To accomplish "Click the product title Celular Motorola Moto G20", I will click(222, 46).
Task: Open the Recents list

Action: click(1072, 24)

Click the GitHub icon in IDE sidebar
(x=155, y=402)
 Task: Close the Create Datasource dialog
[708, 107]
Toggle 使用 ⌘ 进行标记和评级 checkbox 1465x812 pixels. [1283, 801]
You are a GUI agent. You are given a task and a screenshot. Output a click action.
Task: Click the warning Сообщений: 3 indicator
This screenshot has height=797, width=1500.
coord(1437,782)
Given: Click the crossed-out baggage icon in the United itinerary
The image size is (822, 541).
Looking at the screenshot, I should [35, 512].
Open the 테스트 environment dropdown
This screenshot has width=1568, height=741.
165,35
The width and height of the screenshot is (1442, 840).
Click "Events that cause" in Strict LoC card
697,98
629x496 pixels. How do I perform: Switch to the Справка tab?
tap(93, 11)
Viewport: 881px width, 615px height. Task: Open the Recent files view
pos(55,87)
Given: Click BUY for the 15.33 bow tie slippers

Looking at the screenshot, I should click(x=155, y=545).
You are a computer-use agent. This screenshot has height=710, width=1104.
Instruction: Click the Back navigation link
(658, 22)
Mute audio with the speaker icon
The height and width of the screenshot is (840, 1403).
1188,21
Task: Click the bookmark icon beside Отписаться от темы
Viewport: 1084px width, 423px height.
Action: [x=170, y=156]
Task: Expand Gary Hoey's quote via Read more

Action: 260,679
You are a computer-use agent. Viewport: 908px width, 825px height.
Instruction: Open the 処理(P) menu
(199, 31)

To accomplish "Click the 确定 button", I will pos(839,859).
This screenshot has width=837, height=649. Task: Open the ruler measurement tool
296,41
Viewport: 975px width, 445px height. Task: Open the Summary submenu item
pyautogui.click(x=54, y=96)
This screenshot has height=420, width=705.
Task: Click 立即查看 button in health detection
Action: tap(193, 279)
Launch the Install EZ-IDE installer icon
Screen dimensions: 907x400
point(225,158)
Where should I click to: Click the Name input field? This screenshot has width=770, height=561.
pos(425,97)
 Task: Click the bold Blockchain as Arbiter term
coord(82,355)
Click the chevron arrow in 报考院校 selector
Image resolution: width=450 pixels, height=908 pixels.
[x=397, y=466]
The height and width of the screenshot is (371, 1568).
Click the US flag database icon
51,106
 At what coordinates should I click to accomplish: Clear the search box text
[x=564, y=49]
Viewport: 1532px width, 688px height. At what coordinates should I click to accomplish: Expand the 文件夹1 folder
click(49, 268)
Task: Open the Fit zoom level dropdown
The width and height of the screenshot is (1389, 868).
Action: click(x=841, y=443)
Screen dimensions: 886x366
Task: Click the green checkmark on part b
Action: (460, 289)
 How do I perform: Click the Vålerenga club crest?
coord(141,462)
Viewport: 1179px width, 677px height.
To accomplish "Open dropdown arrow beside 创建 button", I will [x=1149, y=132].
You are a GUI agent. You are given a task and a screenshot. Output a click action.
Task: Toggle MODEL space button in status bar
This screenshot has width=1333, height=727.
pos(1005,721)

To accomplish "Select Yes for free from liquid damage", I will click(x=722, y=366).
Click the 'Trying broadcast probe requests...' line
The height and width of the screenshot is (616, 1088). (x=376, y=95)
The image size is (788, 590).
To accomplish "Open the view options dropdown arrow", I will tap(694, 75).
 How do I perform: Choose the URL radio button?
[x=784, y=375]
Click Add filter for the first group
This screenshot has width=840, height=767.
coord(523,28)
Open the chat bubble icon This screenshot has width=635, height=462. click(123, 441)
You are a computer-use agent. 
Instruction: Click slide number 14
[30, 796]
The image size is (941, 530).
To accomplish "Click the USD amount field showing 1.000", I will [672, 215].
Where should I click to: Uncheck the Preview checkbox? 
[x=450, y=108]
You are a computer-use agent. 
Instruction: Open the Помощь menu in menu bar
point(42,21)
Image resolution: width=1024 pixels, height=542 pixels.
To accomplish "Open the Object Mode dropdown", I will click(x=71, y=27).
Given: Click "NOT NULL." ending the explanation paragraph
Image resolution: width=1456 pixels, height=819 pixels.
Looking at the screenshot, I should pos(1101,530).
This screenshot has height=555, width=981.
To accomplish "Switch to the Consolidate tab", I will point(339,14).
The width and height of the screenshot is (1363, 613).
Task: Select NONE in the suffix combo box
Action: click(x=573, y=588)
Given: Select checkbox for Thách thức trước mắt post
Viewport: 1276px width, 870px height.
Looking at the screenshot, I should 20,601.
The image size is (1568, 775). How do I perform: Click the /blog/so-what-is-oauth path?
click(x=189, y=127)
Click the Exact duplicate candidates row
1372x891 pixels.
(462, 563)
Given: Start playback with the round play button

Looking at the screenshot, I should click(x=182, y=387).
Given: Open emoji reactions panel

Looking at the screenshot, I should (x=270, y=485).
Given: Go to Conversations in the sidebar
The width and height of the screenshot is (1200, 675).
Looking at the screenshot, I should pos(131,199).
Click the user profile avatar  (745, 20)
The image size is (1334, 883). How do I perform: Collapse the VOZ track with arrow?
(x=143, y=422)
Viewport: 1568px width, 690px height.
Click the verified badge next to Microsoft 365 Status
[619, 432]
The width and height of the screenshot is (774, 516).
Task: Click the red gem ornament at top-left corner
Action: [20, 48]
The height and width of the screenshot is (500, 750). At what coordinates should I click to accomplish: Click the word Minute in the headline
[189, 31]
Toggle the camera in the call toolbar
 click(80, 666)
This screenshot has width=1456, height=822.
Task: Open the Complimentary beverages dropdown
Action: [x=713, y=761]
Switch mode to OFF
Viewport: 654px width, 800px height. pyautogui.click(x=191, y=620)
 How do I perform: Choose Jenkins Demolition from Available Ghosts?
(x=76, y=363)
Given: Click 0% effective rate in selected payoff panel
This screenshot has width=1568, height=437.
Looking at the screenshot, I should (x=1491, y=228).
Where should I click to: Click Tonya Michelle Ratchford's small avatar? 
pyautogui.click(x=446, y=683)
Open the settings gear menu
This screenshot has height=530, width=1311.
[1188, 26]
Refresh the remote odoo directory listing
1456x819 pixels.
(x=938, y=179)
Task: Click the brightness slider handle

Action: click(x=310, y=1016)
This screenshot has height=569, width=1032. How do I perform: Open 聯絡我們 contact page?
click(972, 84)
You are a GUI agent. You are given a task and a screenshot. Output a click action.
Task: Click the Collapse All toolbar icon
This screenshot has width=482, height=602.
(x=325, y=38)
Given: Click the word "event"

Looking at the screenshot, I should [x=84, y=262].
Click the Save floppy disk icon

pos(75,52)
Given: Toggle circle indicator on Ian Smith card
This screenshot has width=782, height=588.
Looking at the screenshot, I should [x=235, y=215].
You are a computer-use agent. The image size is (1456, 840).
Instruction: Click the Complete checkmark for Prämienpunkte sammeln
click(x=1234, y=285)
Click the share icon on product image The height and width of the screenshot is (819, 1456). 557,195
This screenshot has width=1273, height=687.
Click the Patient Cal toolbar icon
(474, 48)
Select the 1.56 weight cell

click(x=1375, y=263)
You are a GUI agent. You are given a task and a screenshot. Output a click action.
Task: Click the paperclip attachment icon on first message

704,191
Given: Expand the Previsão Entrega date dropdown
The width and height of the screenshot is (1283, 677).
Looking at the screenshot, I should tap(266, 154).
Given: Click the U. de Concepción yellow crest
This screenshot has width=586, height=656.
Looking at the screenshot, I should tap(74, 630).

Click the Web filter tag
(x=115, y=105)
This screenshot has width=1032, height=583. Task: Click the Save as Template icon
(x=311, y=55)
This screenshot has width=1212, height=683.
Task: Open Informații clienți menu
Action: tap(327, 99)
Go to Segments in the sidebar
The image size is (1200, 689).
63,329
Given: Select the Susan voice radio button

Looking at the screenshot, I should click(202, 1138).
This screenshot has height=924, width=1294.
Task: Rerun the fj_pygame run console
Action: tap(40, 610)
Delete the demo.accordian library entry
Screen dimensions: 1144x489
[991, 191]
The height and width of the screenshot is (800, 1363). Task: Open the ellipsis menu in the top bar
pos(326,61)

────────────────

What you are asked to do -> Scan the listing and copy every line where the string "indicator" shows up.

Task solution ->
Task: Click the warning Сообщений: 3 indicator
Given: Toggle circle indicator on Ian Smith card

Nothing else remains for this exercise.